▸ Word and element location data

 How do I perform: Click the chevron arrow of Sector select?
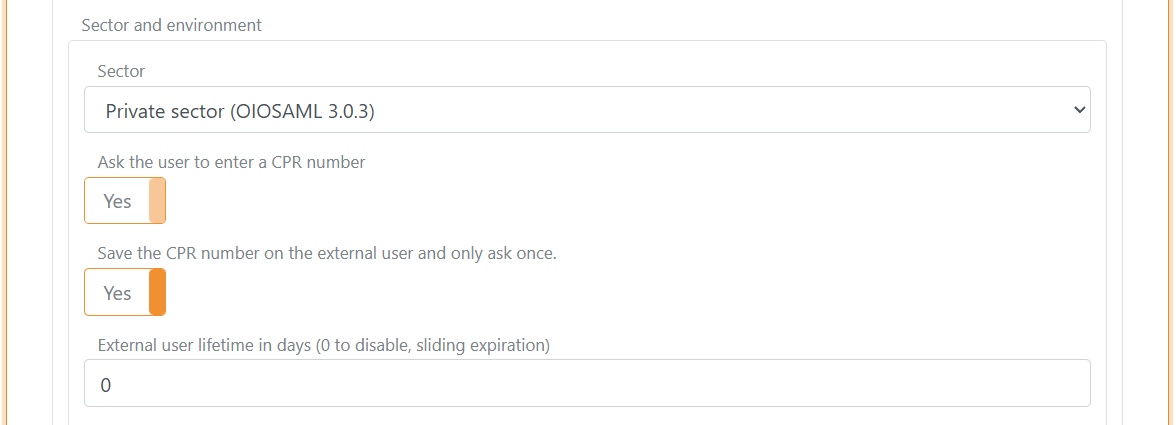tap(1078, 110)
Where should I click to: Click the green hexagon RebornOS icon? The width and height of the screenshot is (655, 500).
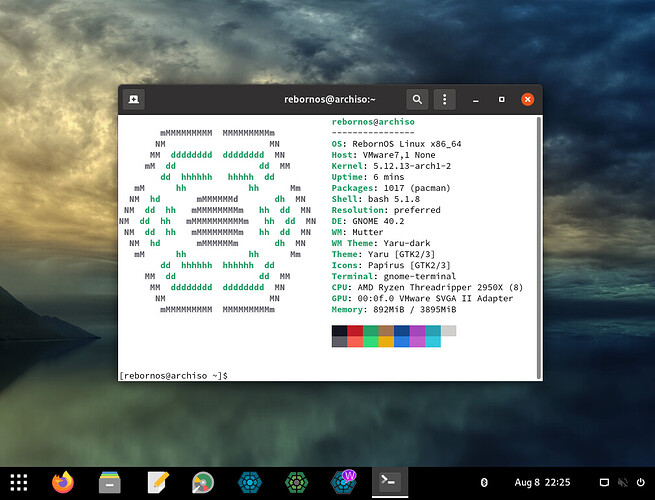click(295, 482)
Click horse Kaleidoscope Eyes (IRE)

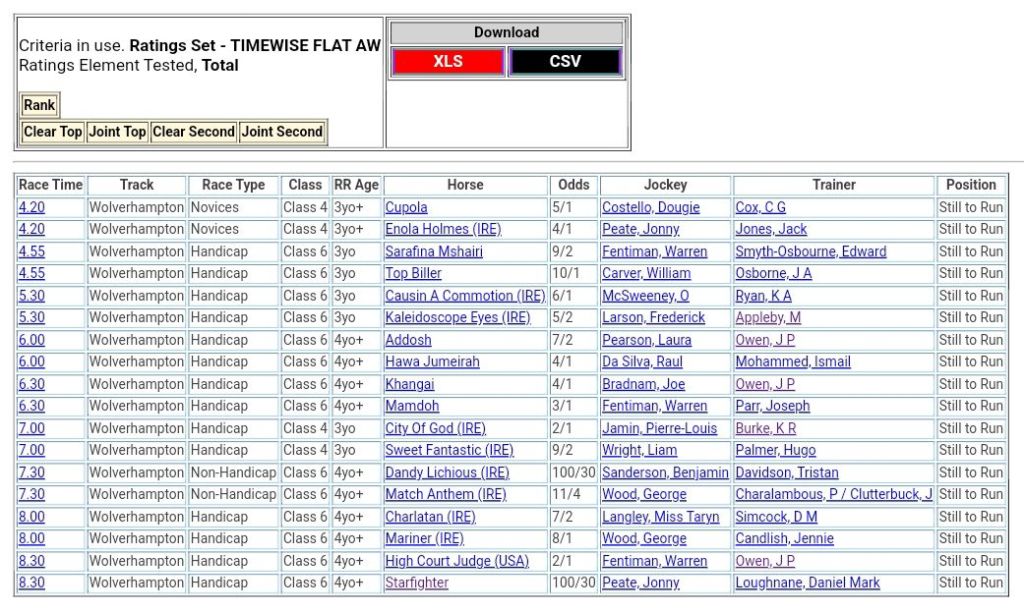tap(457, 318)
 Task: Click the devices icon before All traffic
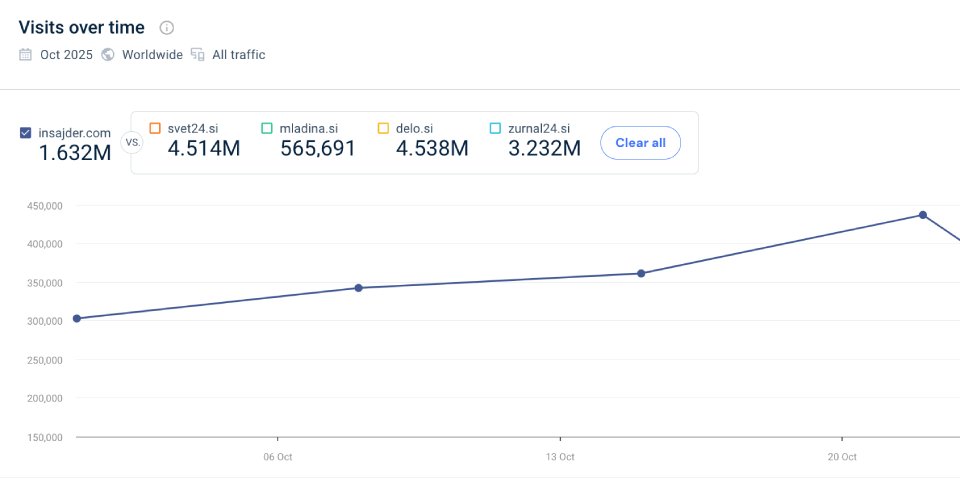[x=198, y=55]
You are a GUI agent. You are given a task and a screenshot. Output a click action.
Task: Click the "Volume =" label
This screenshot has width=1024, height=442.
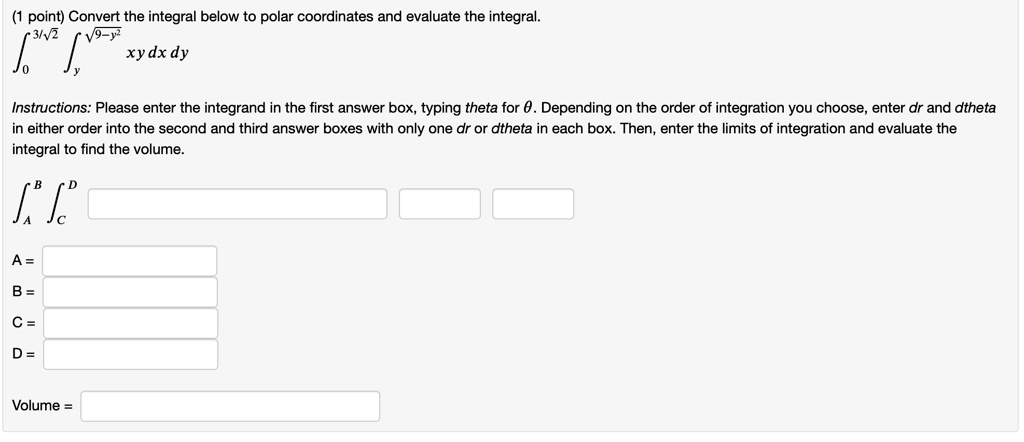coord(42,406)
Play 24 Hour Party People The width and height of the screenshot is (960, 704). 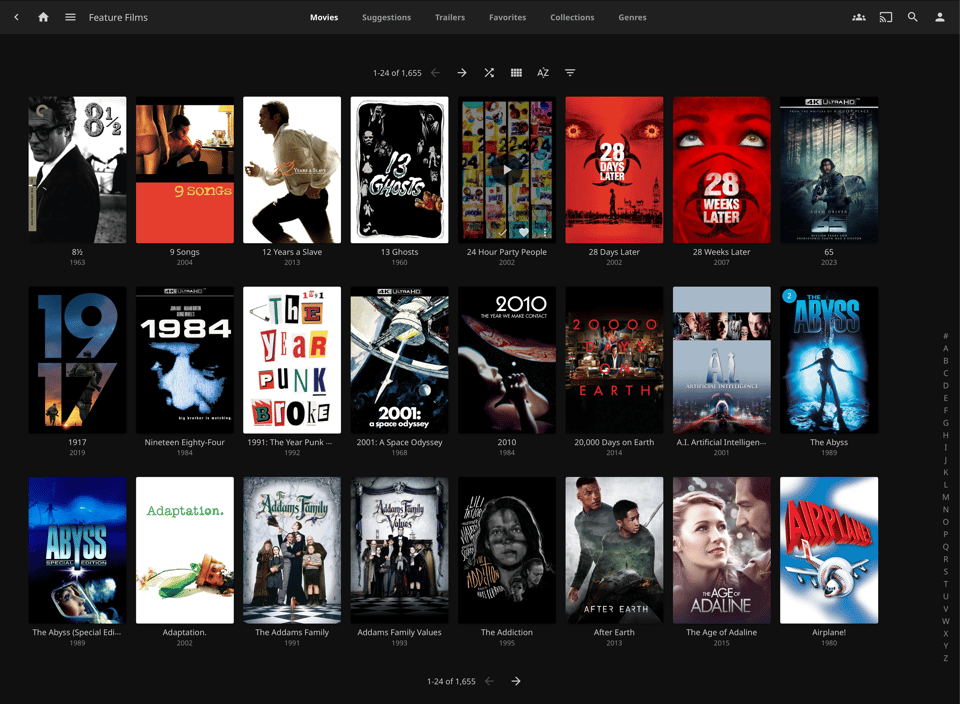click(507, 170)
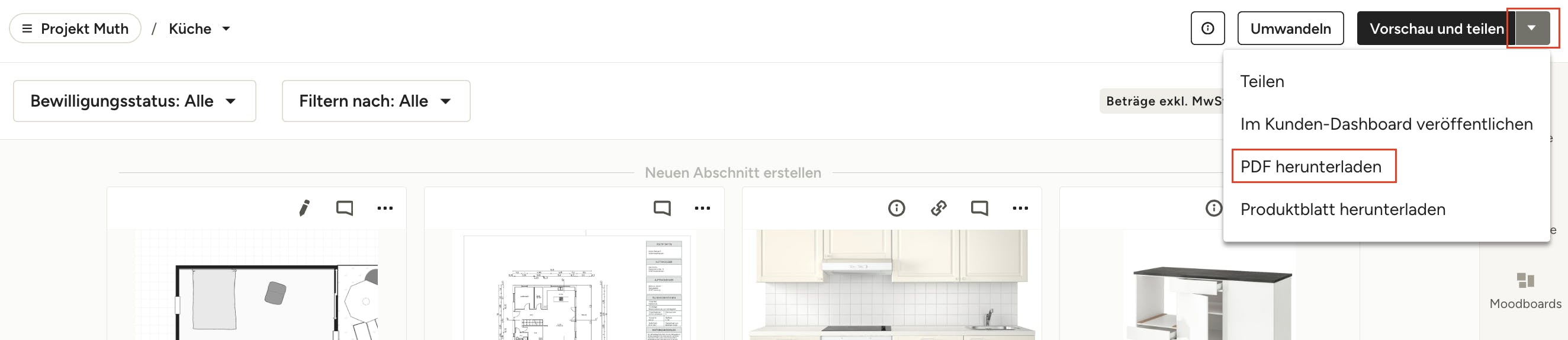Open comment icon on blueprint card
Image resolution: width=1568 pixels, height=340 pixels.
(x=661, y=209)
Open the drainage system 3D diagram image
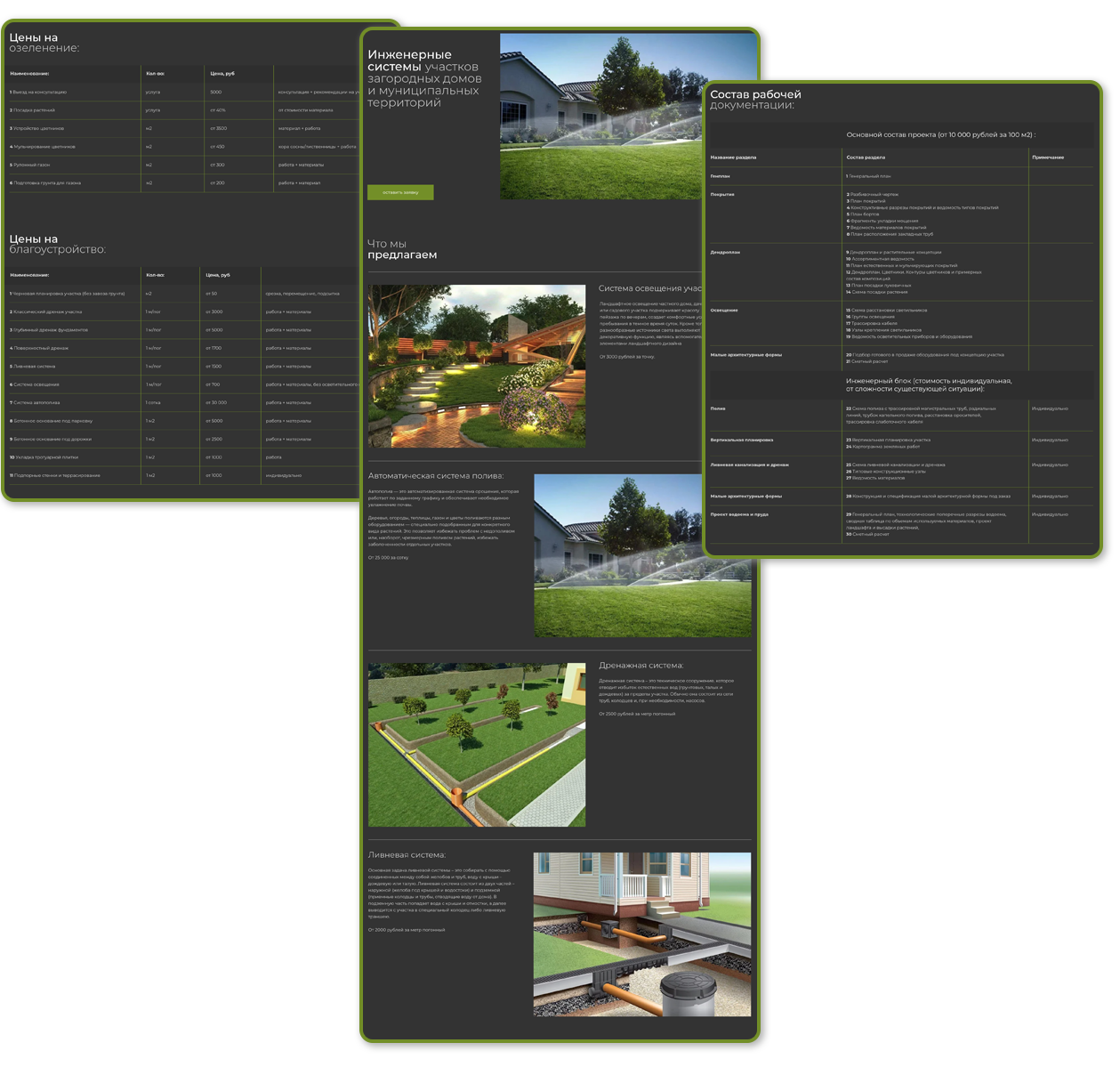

▸ Exercise
Reproduce the material from its beginning down through the line containing "[x=198, y=55]", substituting "dropdown arrow" for "chevron arrow" and keeping everything else unchanged. Omit the pictures from your answer.

▸ Expected output
 How do I perform: Click the dropdown arrow of Sector select?
tap(1078, 110)
Where should I click to: Click the green hexagon RebornOS icon? The width and height of the screenshot is (655, 500).
click(295, 482)
Click horse Kaleidoscope Eyes (IRE)

tap(457, 318)
 Task: Click the devices icon before All traffic
[x=198, y=55]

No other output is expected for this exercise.